== Segment start ==

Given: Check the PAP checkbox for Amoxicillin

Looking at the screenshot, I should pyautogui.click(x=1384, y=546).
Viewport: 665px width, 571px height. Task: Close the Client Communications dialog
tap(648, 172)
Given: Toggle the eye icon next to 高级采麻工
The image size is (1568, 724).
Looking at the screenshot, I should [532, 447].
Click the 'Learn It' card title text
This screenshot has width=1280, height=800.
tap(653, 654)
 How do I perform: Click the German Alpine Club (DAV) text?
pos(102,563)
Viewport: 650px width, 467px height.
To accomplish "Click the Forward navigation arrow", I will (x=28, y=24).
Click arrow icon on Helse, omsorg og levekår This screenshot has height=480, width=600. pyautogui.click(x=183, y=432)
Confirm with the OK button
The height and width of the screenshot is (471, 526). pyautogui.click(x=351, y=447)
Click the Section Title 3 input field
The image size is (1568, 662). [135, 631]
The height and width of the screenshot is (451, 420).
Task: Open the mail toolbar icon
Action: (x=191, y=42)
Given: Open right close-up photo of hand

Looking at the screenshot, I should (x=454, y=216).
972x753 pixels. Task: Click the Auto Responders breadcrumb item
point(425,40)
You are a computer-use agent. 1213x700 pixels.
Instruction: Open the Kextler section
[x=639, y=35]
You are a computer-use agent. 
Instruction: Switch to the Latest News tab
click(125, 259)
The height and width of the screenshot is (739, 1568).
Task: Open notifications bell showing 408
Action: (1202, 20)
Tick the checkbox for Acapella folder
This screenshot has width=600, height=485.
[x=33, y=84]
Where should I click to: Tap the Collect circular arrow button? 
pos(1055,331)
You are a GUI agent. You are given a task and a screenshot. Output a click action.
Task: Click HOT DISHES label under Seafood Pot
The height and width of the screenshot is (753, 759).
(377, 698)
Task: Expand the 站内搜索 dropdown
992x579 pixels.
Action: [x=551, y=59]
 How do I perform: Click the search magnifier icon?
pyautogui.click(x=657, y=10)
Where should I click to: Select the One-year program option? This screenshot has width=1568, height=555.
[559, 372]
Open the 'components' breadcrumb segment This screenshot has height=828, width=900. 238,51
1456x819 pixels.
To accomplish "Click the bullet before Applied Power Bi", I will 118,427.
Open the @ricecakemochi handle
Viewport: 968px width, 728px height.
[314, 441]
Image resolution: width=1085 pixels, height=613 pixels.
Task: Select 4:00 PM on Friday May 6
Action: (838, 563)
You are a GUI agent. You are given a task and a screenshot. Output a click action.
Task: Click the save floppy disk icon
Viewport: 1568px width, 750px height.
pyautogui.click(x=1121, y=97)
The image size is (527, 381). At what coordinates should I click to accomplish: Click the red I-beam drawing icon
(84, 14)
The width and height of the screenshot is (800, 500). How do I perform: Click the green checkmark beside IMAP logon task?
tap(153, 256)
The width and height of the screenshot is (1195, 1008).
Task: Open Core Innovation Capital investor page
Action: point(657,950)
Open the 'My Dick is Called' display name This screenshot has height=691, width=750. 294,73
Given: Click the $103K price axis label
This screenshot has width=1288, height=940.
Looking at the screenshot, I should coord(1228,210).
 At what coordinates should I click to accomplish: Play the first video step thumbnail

== Segment end ==

• **Description of the task**: Work through the records line by line and tally those that include the word "computer". Give the number alone.

• **Solution below**: 2